Azure Portal Deployment Center blade for app-test-20251107 Web App with the Settings tab selected and Containers (new), Logs, and FTPS Credentials tabs visible. The toolbar shows Save and Discard (disabled), Refresh, Browse, Sync (disabled), and Send us your feedback. An information banner at the top reads "You are now in the production slot, which is not recommended for setting up CI/CD. Learn more". The body text "Deploy and build code from your preferred source and build provider" precedes a Source dropdown set to GitHub, with "Building with GitHub Actions" and a Change provider link below. A GitHub section explains that App Service places a GitHub Actions workflow in the chosen repository and shows Signed in as demouser with a Change account link, followed by required Organization, Repository, and Branch dropdowns all in empty Select state. The left navigation expands Deployment with Deployment slots and Deployment Center (highlighted) entries.

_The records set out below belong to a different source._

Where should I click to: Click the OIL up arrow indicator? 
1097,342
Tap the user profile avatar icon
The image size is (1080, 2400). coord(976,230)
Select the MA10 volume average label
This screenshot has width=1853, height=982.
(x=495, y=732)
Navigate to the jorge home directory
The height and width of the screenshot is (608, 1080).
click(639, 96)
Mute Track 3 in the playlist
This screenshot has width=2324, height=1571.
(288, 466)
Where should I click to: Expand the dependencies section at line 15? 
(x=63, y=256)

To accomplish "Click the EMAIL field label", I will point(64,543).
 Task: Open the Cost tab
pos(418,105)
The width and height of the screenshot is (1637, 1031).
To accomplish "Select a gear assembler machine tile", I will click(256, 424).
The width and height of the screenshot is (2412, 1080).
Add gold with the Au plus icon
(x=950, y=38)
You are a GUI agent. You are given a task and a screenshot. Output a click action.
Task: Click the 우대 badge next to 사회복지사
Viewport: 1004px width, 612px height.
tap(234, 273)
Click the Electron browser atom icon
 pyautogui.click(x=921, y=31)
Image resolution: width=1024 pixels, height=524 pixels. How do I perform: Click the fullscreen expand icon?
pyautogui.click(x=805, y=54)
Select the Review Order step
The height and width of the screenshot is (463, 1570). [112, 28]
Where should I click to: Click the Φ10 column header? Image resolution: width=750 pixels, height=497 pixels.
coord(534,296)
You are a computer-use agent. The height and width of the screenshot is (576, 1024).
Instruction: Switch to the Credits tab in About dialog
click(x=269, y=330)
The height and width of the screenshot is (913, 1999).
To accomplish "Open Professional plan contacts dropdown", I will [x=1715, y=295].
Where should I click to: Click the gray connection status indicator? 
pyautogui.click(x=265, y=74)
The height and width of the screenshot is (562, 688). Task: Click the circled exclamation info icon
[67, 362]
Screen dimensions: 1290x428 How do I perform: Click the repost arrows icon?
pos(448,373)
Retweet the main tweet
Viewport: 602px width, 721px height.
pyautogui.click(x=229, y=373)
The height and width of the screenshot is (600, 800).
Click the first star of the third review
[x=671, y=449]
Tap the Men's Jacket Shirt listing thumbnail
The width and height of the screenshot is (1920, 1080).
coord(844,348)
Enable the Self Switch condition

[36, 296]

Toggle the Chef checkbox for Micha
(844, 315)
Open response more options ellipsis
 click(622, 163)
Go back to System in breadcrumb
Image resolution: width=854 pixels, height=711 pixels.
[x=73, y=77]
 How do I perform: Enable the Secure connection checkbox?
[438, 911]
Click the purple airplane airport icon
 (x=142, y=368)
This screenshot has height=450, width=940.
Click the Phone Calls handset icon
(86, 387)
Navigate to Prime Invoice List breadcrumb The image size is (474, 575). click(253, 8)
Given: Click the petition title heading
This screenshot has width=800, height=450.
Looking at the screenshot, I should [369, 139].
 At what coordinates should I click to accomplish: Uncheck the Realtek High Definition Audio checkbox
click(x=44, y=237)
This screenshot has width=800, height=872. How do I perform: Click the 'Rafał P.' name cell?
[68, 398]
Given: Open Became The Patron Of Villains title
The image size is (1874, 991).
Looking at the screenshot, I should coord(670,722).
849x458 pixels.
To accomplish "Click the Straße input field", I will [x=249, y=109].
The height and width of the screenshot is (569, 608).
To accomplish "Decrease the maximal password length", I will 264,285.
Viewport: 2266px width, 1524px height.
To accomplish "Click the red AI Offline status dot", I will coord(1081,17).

The Deployment Center blade is the Portal entry point for wiring an App Service app to GitHub. With Source: GitHub selected and Building with GitHub Actions, filling in Organization, Repository, and Branch and clicking Save causes App Service to generate a starter workflow in the selected repository. This tutorial takes the version-controlled path instead by keeping a hand-authored workflow under .github/workflows/ and using explicit actions/setup-java, azure/login@v2, and azure/webapps-deploy@v3 steps with clean verify for the Maven build. The banner You are now in the production slot, which is not recommended for setting up CI/CD is still useful context when you later harden this flow with staging-slot promotion.